* [WRITTEN PROBLEM]:
Pick out and copy every line in the data below that contains the string "text". Matches must agree in case.

* [Records for locating words and elements]:

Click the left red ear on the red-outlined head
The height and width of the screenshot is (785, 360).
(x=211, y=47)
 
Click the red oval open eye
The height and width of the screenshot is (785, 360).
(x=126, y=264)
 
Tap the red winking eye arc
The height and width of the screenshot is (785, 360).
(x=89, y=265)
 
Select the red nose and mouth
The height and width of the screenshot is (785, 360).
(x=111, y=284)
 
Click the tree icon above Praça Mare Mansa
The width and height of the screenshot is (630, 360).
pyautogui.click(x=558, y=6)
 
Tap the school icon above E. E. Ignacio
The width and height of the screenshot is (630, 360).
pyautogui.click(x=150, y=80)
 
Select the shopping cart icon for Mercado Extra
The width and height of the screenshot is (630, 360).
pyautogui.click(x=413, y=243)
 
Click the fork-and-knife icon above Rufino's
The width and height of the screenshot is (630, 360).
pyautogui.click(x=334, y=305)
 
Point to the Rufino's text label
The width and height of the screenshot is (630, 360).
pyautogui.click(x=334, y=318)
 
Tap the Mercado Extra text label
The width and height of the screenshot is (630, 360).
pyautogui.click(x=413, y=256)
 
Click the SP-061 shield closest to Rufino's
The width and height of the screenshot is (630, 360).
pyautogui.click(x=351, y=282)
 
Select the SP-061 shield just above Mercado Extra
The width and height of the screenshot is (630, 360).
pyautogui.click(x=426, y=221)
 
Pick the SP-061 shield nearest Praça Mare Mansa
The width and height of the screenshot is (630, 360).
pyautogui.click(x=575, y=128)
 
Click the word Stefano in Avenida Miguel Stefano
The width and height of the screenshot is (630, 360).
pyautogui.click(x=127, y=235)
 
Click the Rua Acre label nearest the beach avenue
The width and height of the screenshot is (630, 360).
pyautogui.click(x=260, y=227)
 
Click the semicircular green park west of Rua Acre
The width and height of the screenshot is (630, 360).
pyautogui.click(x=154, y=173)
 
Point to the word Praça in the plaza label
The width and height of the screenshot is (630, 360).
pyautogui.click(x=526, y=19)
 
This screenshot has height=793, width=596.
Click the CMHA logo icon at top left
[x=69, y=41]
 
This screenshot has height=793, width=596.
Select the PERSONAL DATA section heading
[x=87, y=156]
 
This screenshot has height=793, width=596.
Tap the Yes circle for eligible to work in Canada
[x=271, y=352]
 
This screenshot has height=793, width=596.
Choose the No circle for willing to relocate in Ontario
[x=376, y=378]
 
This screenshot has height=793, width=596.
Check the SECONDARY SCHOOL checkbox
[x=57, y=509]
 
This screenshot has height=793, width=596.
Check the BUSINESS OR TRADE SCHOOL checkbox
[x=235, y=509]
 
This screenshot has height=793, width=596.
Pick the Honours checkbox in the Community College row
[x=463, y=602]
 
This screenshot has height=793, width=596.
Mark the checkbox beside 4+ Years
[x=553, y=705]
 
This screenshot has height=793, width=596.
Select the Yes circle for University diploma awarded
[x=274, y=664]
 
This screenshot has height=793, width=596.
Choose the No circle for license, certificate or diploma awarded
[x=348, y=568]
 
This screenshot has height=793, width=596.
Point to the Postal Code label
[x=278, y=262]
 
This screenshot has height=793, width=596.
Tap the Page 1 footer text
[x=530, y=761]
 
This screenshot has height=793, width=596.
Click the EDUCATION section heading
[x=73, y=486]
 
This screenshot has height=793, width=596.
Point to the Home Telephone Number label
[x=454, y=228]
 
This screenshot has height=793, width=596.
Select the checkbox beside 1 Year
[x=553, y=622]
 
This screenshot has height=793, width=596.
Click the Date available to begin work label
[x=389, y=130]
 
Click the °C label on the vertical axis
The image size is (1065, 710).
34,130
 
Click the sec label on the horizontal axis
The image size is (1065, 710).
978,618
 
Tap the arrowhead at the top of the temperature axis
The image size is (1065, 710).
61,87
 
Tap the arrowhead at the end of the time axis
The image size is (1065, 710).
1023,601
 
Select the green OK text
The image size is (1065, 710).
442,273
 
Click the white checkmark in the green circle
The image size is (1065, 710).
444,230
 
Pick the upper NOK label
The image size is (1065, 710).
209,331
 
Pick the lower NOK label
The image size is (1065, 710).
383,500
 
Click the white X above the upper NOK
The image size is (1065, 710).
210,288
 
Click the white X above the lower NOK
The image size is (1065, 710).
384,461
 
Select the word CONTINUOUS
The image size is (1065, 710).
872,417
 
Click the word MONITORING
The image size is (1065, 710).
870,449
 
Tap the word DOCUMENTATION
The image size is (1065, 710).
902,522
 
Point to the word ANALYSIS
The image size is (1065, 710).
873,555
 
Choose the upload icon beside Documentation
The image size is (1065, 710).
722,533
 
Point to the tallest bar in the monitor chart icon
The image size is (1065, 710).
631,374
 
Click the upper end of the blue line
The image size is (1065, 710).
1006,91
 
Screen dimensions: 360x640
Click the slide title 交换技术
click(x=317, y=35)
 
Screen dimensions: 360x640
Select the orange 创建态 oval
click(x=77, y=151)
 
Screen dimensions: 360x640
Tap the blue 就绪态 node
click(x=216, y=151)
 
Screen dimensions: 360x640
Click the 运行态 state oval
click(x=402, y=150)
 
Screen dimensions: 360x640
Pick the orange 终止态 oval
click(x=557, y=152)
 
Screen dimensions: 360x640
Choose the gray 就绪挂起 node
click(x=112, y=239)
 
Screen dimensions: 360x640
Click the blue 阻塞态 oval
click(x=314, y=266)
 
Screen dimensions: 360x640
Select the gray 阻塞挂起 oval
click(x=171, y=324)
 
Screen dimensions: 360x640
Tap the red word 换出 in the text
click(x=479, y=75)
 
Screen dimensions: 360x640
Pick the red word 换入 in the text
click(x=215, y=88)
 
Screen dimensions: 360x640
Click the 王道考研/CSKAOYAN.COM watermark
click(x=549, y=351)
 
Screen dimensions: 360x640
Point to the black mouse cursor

* [EXERCISE RESPONSE]:
Point to the Rufino's text label
Tap the Mercado Extra text label
Tap the Page 1 footer text
Select the green OK text
Tap the red word 换出 in the text
Pick the red word 换入 in the text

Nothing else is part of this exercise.